** START EXERCISE DATA **

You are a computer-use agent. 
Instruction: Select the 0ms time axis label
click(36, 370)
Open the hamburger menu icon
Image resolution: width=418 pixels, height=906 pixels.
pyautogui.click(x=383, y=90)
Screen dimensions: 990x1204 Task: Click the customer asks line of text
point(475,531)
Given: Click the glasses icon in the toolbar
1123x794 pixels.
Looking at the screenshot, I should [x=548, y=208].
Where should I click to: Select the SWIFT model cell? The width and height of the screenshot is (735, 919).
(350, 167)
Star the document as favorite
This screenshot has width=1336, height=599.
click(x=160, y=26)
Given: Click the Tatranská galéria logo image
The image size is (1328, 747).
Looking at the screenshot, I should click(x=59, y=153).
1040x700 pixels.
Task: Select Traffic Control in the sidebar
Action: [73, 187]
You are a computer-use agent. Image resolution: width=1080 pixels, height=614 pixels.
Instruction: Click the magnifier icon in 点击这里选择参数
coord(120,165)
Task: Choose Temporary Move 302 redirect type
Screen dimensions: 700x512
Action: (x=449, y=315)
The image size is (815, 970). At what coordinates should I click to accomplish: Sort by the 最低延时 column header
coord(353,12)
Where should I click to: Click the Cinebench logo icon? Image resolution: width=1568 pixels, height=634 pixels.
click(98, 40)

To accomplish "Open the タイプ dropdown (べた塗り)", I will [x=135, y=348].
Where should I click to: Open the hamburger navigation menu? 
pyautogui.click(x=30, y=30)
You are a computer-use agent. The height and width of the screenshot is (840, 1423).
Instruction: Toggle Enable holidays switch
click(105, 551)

** END EXERCISE DATA **

▶ PROMPT
Copy the data above line for line, keeping every character unchanged.

▶ REPLY TO THE EXERCISE
You are a computer-use agent. 
Instruction: Select the 0ms time axis label
click(36, 370)
Open the hamburger menu icon
Image resolution: width=418 pixels, height=906 pixels.
pyautogui.click(x=383, y=90)
Screen dimensions: 990x1204 Task: Click the customer asks line of text
point(475,531)
Given: Click the glasses icon in the toolbar
1123x794 pixels.
Looking at the screenshot, I should [x=548, y=208].
Where should I click to: Select the SWIFT model cell? The width and height of the screenshot is (735, 919).
(350, 167)
Star the document as favorite
This screenshot has width=1336, height=599.
click(x=160, y=26)
Given: Click the Tatranská galéria logo image
The image size is (1328, 747).
Looking at the screenshot, I should click(x=59, y=153).
1040x700 pixels.
Task: Select Traffic Control in the sidebar
Action: [73, 187]
You are a computer-use agent. Image resolution: width=1080 pixels, height=614 pixels.
Instruction: Click the magnifier icon in 点击这里选择参数
coord(120,165)
Task: Choose Temporary Move 302 redirect type
Screen dimensions: 700x512
Action: (x=449, y=315)
The image size is (815, 970). At what coordinates should I click to accomplish: Sort by the 最低延时 column header
coord(353,12)
Where should I click to: Click the Cinebench logo icon? Image resolution: width=1568 pixels, height=634 pixels.
click(98, 40)

To accomplish "Open the タイプ dropdown (べた塗り)", I will [x=135, y=348].
Where should I click to: Open the hamburger navigation menu? 
pyautogui.click(x=30, y=30)
You are a computer-use agent. The height and width of the screenshot is (840, 1423).
Instruction: Toggle Enable holidays switch
click(105, 551)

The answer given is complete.